> **Bereitgestellter Auszug**:
Eine Filmkritik von Maria Wiesner

Kein Film war beim Filmfestival Venedig so skandalumwittert wie Roman Polanskis „J’accuse“. Es gab vorab viel Kritik, ausgerechnet ihn, gegen den in den USA noch immer ein Verfahren aus den 1970ern Jahren wegen Sex mit einer Minderjährigen offen ist, überhaupt zum Festival einzuladen — und dann auch noch in den Wettbewerb. Es gab eine Debatte zwischen Festivaldirektor Alberto Barbera, der dafür plädierte, Künstler und Werk getrennt zu betrachten, und der diesjährigen Jurypräsidentin Lucrecia Martel, die sagte, sie könne beides nicht voneinander trennen, finde den Fall Polanski jedoch schwer zu beurteilen, immerhin habe das Opfer sich mit der Entschädigungszahlung 1988 zufrieden gegeben und öffentlich darum gebeten, den Fall endlich ruhen zu lassen.

> **Gegebene Angaben**:
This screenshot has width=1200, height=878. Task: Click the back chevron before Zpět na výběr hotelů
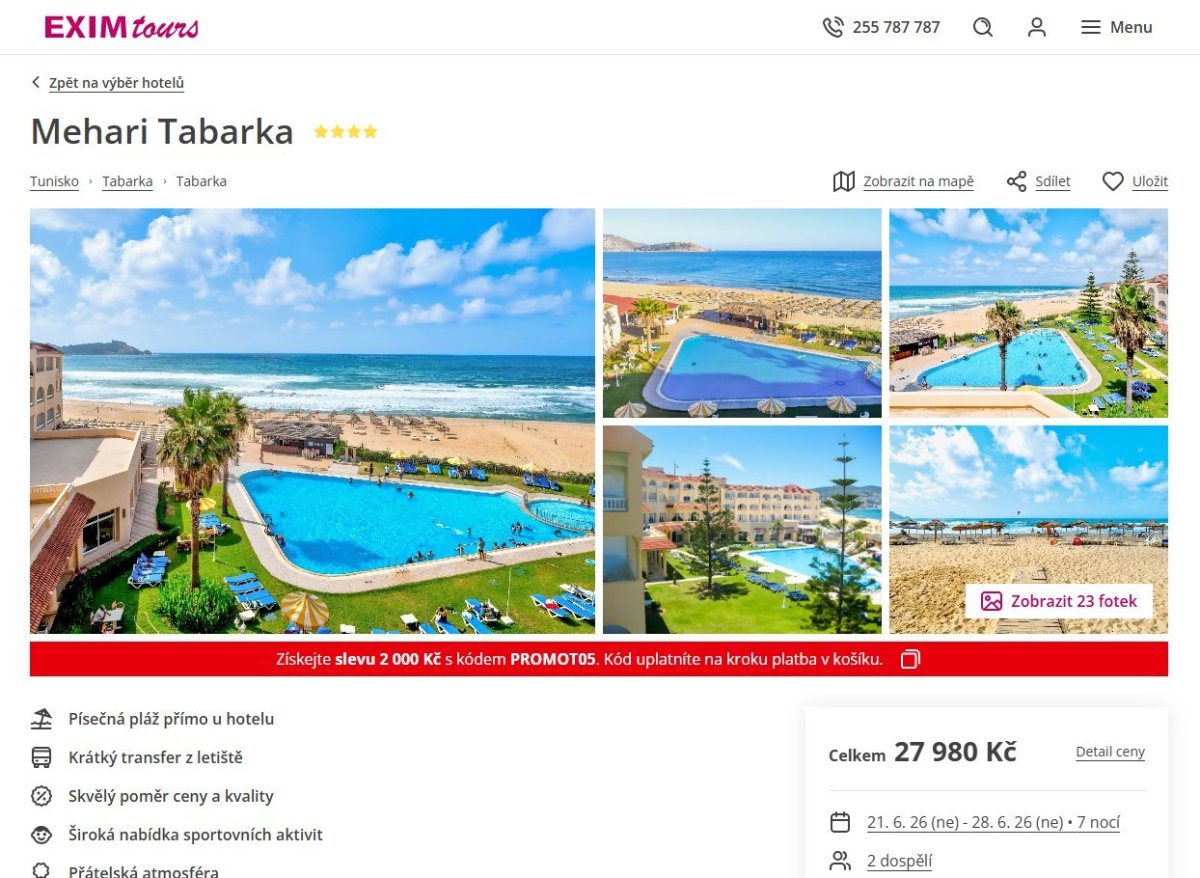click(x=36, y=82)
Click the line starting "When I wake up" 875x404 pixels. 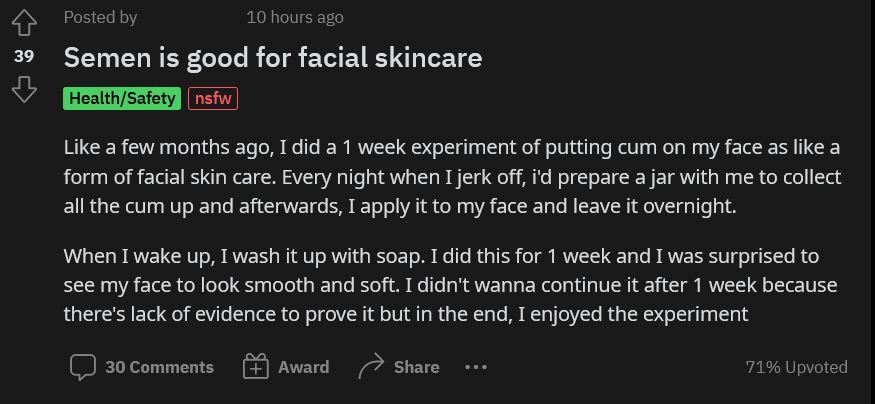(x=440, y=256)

...

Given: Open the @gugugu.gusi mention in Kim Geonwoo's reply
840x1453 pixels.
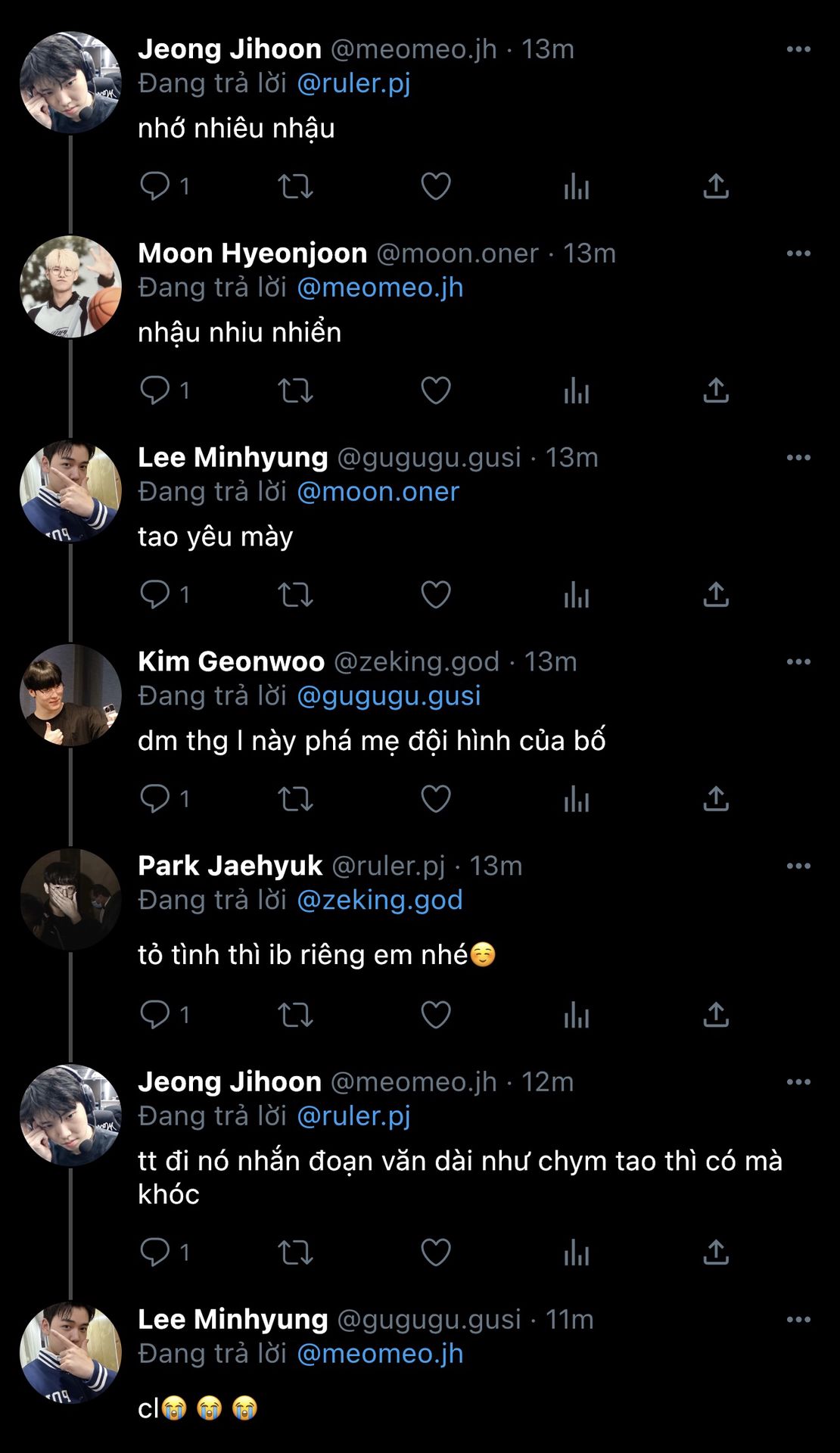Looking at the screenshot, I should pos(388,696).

==

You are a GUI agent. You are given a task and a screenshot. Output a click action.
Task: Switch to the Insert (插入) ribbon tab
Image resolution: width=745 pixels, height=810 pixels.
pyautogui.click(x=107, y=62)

> **Ziele**:
**1)** Wie lautet der Satz „Kein Film war beim Filmfestival Venedig so skandalumwittert wie Roman Polanskis ‚J’accuse‘.“ aus der Filmkritik auf Englisch?
**2)** Welcher Wortlaut steht in der Filmkritik von „Eine Filmkritik von“ bis einschließlich „ruhen zu lassen.“? Gib ihn unverändert wieder.
Die Zeilen sind eigenständiges Material und gehören nicht zur Filmkritik.

> **Lösungen der Aufgaben**:
**1)** No film at the Venice Film Festival was as shrouded in scandal as Roman Polanski's "J'accuse."

**2)**
Eine Filmkritik von Maria Wiesner

Kein Film war beim Filmfestival Venedig so skandalumwittert wie Roman Polanskis „J’accuse“. Es gab vorab viel Kritik, ausgerechnet ihn, gegen den in den USA noch immer ein Verfahren aus den 1970ern Jahren wegen Sex mit einer Minderjährigen offen ist, überhaupt zum Festival einzuladen — und dann auch noch in den Wettbewerb. Es gab eine Debatte zwischen Festivaldirektor Alberto Barbera, der dafür plädierte, Künstler und Werk getrennt zu betrachten, und der diesjährigen Jurypräsidentin Lucrecia Martel, die sagte, sie könne beides nicht voneinander trennen, finde den Fall Polanski jedoch schwer zu beurteilen, immerhin habe das Opfer sich mit der Entschädigungszahlung 1988 zufrieden gegeben und öffentlich darum gebeten, den Fall endlich ruhen zu lassen.